France | France, Conseil d'État, 10ème chambre, 19 juin 2020, 424967


Vu les procédures suivantes :

Par deux requêtes distinctes, Mme D... B... et M. et Mme C... A... ont demandé au tribunal administratif de Nice d'annuler pour excès de pouvoir l'arrêté du 18 juillet 2006 par lequel le maire de Grasse a accordé à la société civile immobilière Lou Joy un permis de construire ainsi que la décision implicite par laquelle le maire de Grasse a refusé de faire droit à leurs demandes de retrait de ce permis de construire.

Par deux jugements n°s 1503202 et 1503205 du 20 août 2018, le tribunal administratif de Nice a annulé la décision im

plicite du maire de Grasse refusant de retirer le permis de construire délivr...

Vu les procédures suivantes :

Par deux requêtes distinctes, Mme D... B... et M. et Mme C... A... ont demandé au tribunal administratif de Nice d'annuler pour excès de pouvoir l'arrêté du 18 juillet 2006 par lequel le maire de Grasse a accordé à la société civile immobilière Lou Joy un permis de construire ainsi que la décision implicite par laquelle le maire de Grasse a refusé de faire droit à leurs demandes de retrait de ce permis de construire.

Par deux jugements n°s 1503202 et 1503205 du 20 août 2018, le tribunal administratif de Nice a annulé la décision implicite du maire de Grasse refusant de retirer le permis de construire délivré le 18 juillet 2006 et a rejeté le surplus de leurs conclusions.

1° Sous le n° 424967, par un pourvoi sommaire, un mémoire complémentaire et un mémoire en réplique enregistrés les 19 octobre 2018, 21 janvier 2019 et 9 juin 2020 au secrétariat du contentieux du Conseil d'Etat, la SCI Fourseasons Group, venue aux droits de la SCI Lou Joy, demande au Conseil d'Etat :

1°) d'annuler le jugement n° 1503202 du 20 août 2018 ;

2°) de mettre à la charge de Mme B... la somme de 3 000 euros au titre de l'article L. 761-1 du code de justice administrative.

2° Sous le n° 424969, par un pourvoi sommaire, un mémoire complémentaire et un mémoire en réplique enregistrés les 19 octobre 2018, 21 janvier 2019 et 9 juin 2020 au secrétariat du contentieux du Conseil d'Etat, la SCI Fourseasons Group, venue aux droits de la SCI Lou Joy, demande au Conseil d'Etat :

1°) d'annuler le jugement n° 1503205 du 20 août 2018 ;

2°) de mettre à la charge de M. et Mme A... la somme de 3 000 euros au titre de l'article L. 761-1 du code de justice administrative.

Vu les autres pièces des dossiers ;

Vu :

- le code l'urbanisme ;

- le code de justice administrative et l'ordonnance n° 2020-305 du 25 mars 2020 modifiée ;

Après avoir entendu en séance publique :

- le rapport de M. Réda Wadjinny-Green, auditeur,

- les conclusions de M. Alexandre Lallet, rapporteur public ;

La parole ayant été donnée, avant et après les conclusions, à la SCP Gaschignard, avocat de la Société Fourseasons Group, à la SCP Baraduc, Duhamel, Rameix, avocat de Mme B... et à la SCP Baraduc, Duhamel, Rameix, avocat de M. A... et de Mme A... ;

Considérant ce qui suit :

1. Les deux pourvois de la SCI Fourseasons Group présentent à juger les mêmes questions.
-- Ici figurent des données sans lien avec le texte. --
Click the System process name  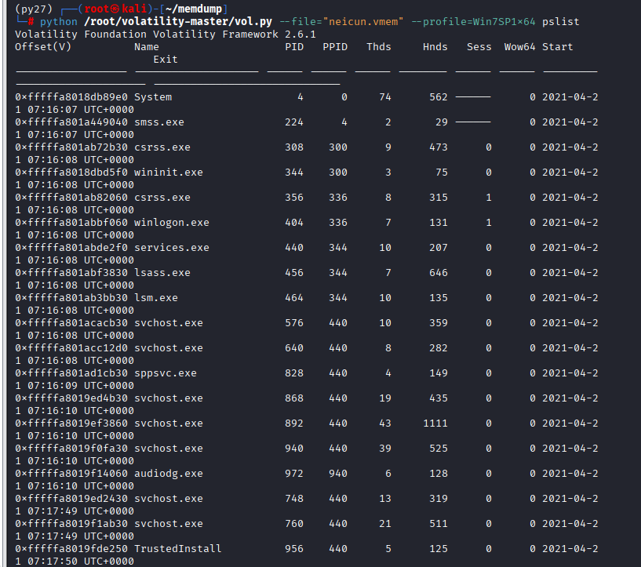coord(153,96)

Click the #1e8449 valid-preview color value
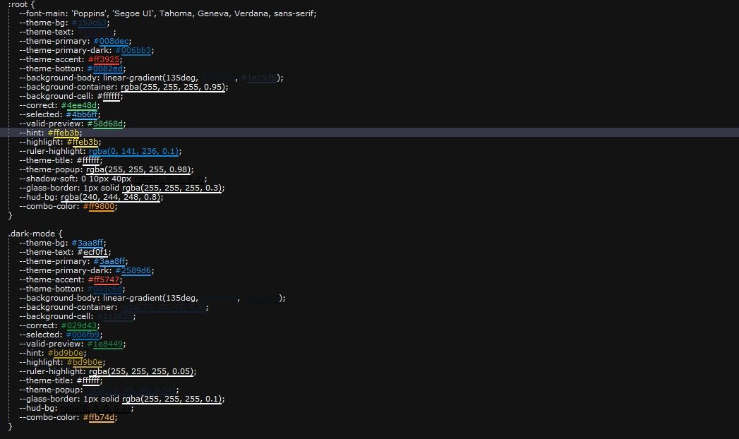pyautogui.click(x=108, y=344)
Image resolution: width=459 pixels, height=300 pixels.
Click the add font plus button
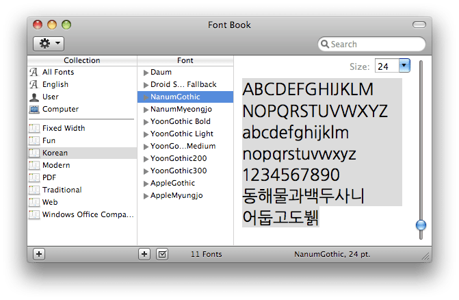[144, 254]
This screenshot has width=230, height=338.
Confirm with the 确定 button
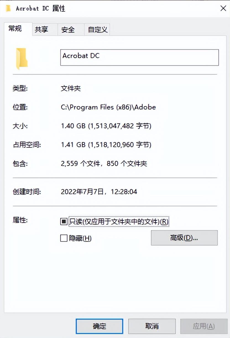point(100,326)
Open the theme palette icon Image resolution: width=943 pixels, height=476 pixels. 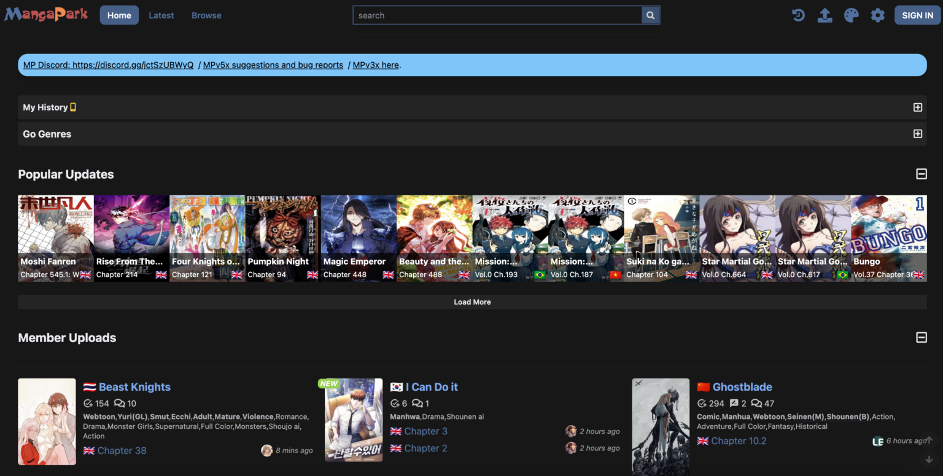pyautogui.click(x=852, y=15)
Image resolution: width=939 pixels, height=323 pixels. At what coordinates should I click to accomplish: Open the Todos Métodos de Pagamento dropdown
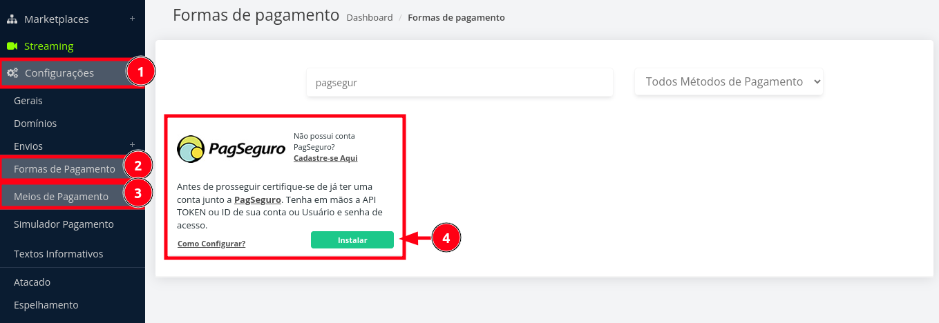728,81
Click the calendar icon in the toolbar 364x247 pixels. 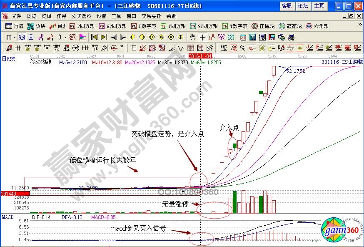pyautogui.click(x=243, y=37)
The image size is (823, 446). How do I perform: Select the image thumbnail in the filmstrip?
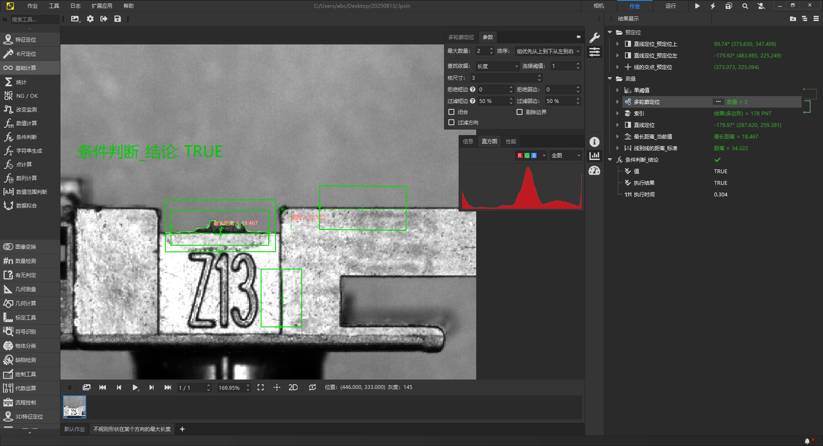tap(75, 407)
Il y a donc lieu de les joindre pour statuer par une seule décision.

Sur la compétence du Conseil d'État :

2. L'article R. 811-1-1 du code de justice administrative dispose que : " Les tribunaux administratifs statuent en premier et dernier ressort sur les recours contre les permis de construire ou de démolir un bâtiment à usage principal d'habitation ou contre les permis d'aménager un lotissement lorsque le bâtiment ou le lotissement est implanté en tout ou partie sur le territoire d'une des communes mentionnées à l'article 232 du code général des impôts et son décret d'application ". Il résulte des dispositions du décret du 10 mai 2013 relatif au champ d'application de la taxe annuelle sur les logements vacants instituée par l'article 232 du code général des impôts que les dispositions précitées de l'article R. 811-1-1 du code de justice administrative sont applicables à la commune de Grasse.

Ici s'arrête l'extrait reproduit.